“Da giugno si tirerà una riga. Un solco con il passato. Si comincerà a gestire la squadra in modo più normale. Su tante cose. Una cosa per me positiva, per qualcuno no”.
Luca Gallo, in conferenza stampa, ha annunciato una revisione sul modo di gestire la società. Ha sottolineato che il suo impegno per il futuro continua, ma in modo diverso.
“Ho avuto – ha ammesso – la presunzione di poter vincere subito in B, come era accaduto in C. Ci vuole ben altro. Rischi di fare brutte figure. I miei errori li ho fatti. La prossima stagione non se ne faranno. Se ne accorgeranno un po’ tutti.”

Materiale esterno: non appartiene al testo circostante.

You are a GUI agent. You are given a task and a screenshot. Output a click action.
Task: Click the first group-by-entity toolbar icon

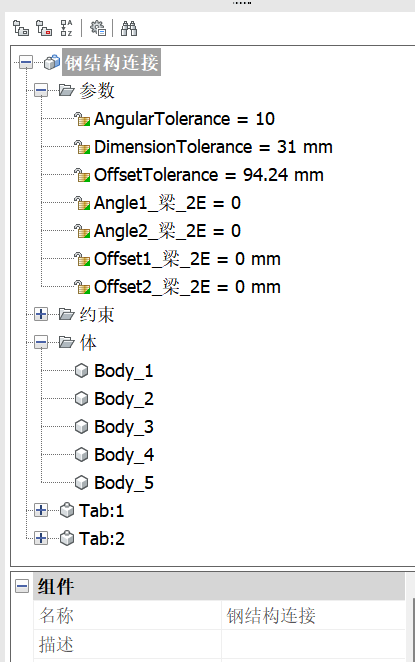[21, 28]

Gallo ha annunciato che farà ancora fronte “Fare calcio come l’abbiamo fatto fino ad ora non ci porta molto avanti. Sulla mia pelle ho imparato che una società di calcio va gestita in altro modo. Ci sono arrivato solo adesso, ma chi ci ha rimesso sono io. Alla fine i tifosi ci hanno rimesso fino ad un certo punto, perché sono passati dalla C alla B”.
Meno pluriennali a ultratrentenni nel futuro della Reggina. Lo si evince dalle parole di Gallo che ha citato le operazioni Rivas e Giraudo come esempio.